Good news - this is an easy adjustment. You loosen the hold-down clamps on either end of the tie-rod, and twist it to adj toe-in. One end of the tie-rod has reverse threads - this way as the tie-rod is turned both wheels either move in or out (depending on which way you turn the tie-rod). It turns stiff - I use a pipe wrench.

Measuring is easy too - I just use a tape measure on the front and back of the tires. Front should be shorter than the back. Ideal is to jack up the truck, and measure multiple times, turning the tire. This will compensate for variations in the tire.

I have a friend who uses thumbtacks in the tire, and he compares the width between tires when the tacks are in front to when they are in the back. I'll give this a shot next time I do it.

Recorded data —
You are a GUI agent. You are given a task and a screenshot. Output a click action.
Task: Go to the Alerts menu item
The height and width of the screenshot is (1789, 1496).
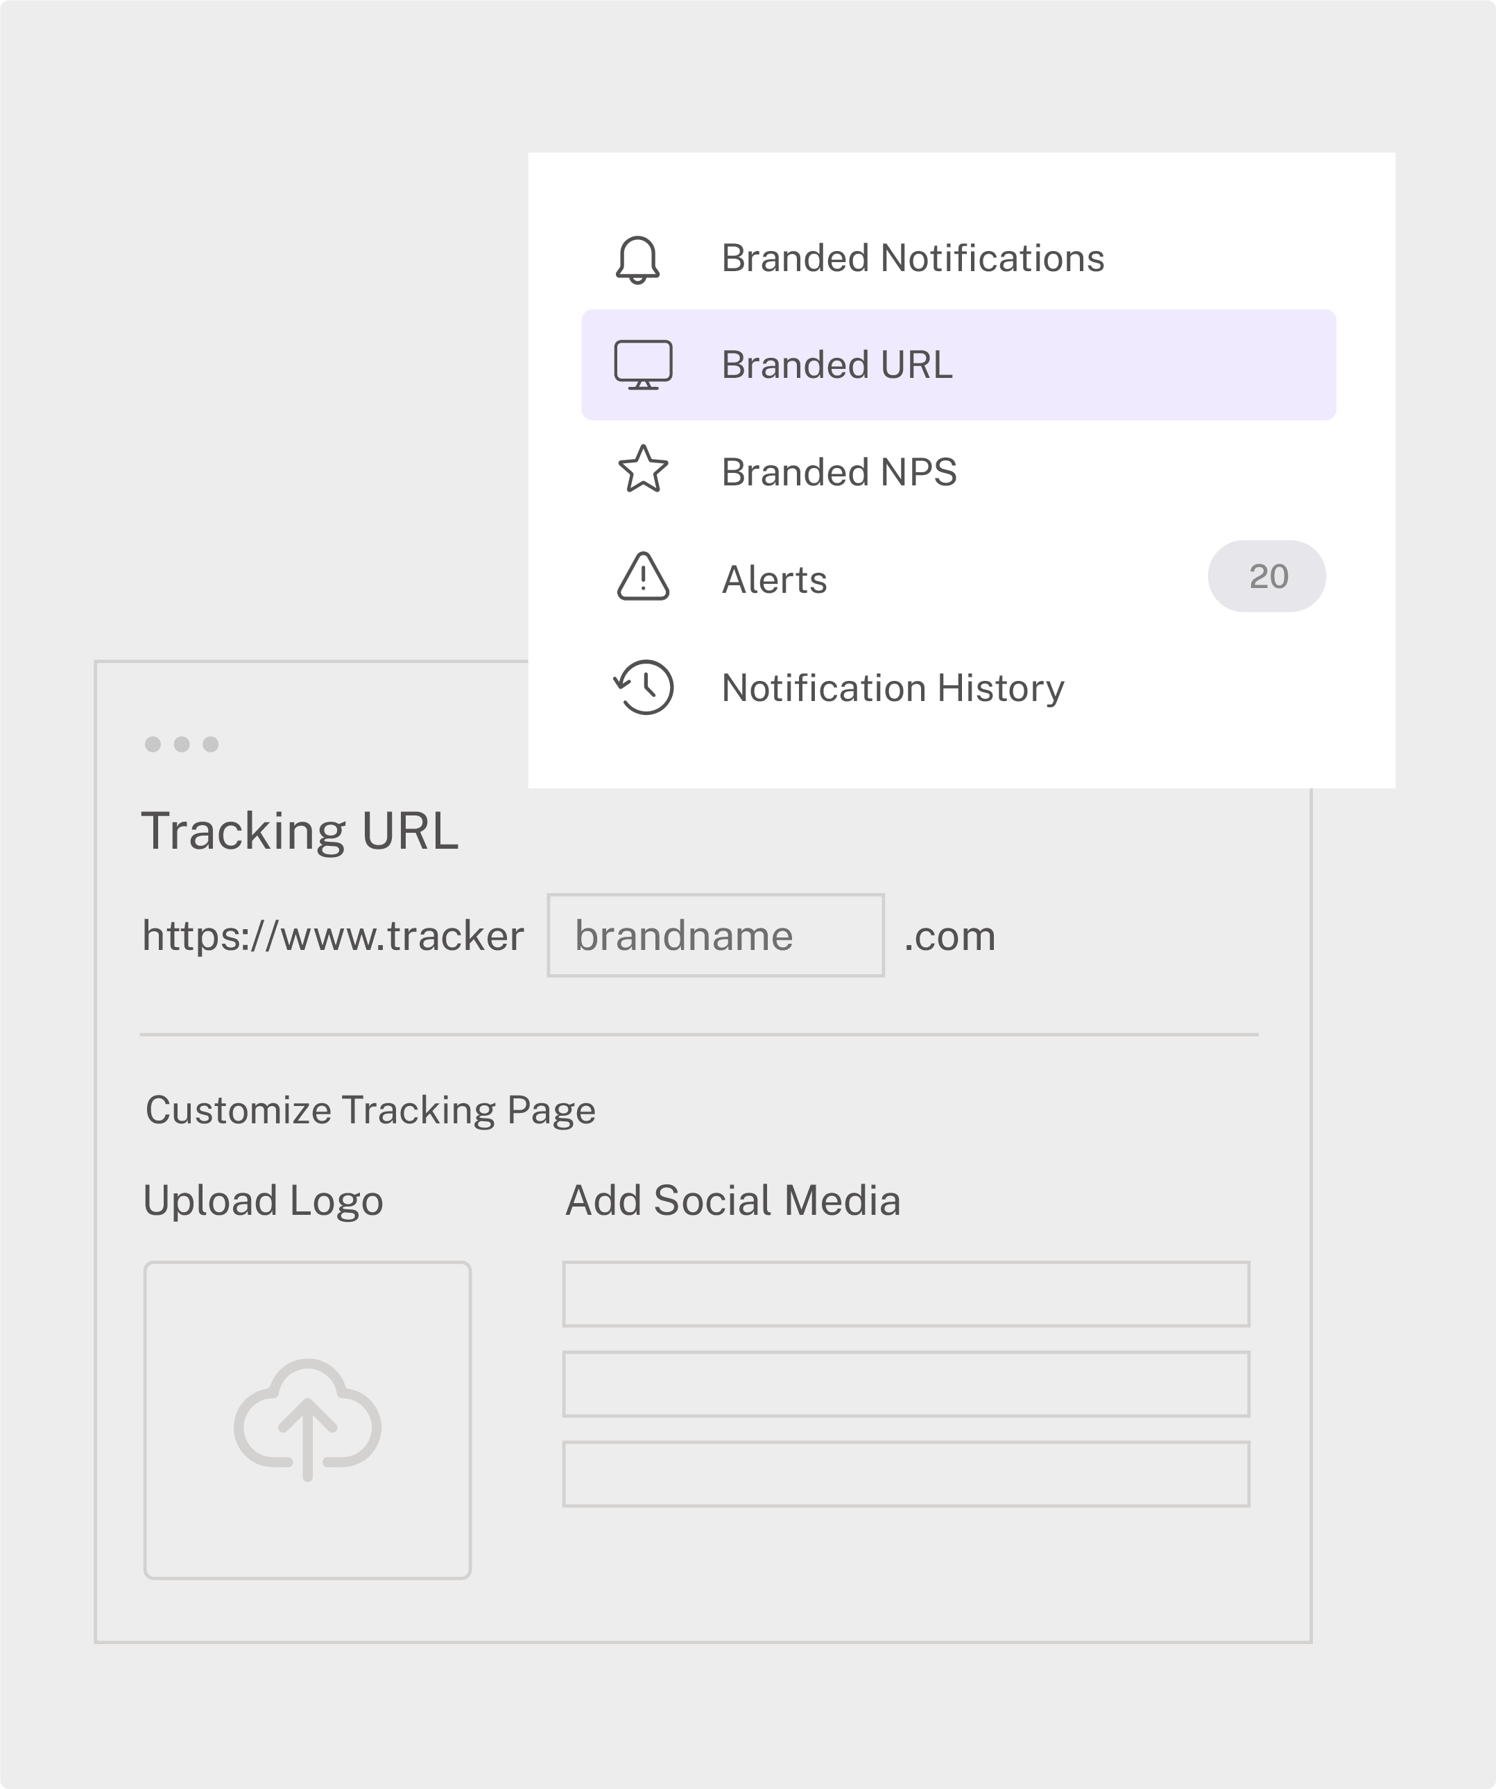coord(774,579)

What you are asked to do — Extend the passage on adjusting toe-in with the tie-rod, starting after its last sentence.

Expected answer —
Bad news is that larger tires and a lift make the factory spec less useful. I think you need more toe-in as you go with a bigger tire and a lift (I did). Since this is such an easy adjustment, I suggest that you experiment to find the optimum for your rig/setup. You can tell if you don't have enough toe-in as the truck will not track well (assuming that all tie-rod ends are good, wheel bearings are well adjusted, etc.) Try setting it for 0 toe-in so you can get a feel for what this is like. You won't need to drive far! Too much toe-in does not improve tracking, but does cause excellerated wear on the tires - and perhaps reduced milage (but would we really notice on a cruiser!?) I ended up at 1/4" toe-in. This is on an fj60 with 3" lift and 31 tires. 3/8" toe-in was causing scalloping of the tires around the outside.

HTH.

Doug Graham
1987 fj60, 265,000 miles
 
Great!
Only problem is that my tie rods and clamps and all that jazz are undercoated :-\ so I guess I'll chip it off first. Thanks a ton, hopefully I'll be back to flat towing and no more annoying 3 hour drives w/o AC, PS or radio. :D
 
I adjusted the toe in (3/16") on mine when I was flat towing and still had issues. I am sure mine were from the caster being way off. 2.5" longer shackles without shims on the springs.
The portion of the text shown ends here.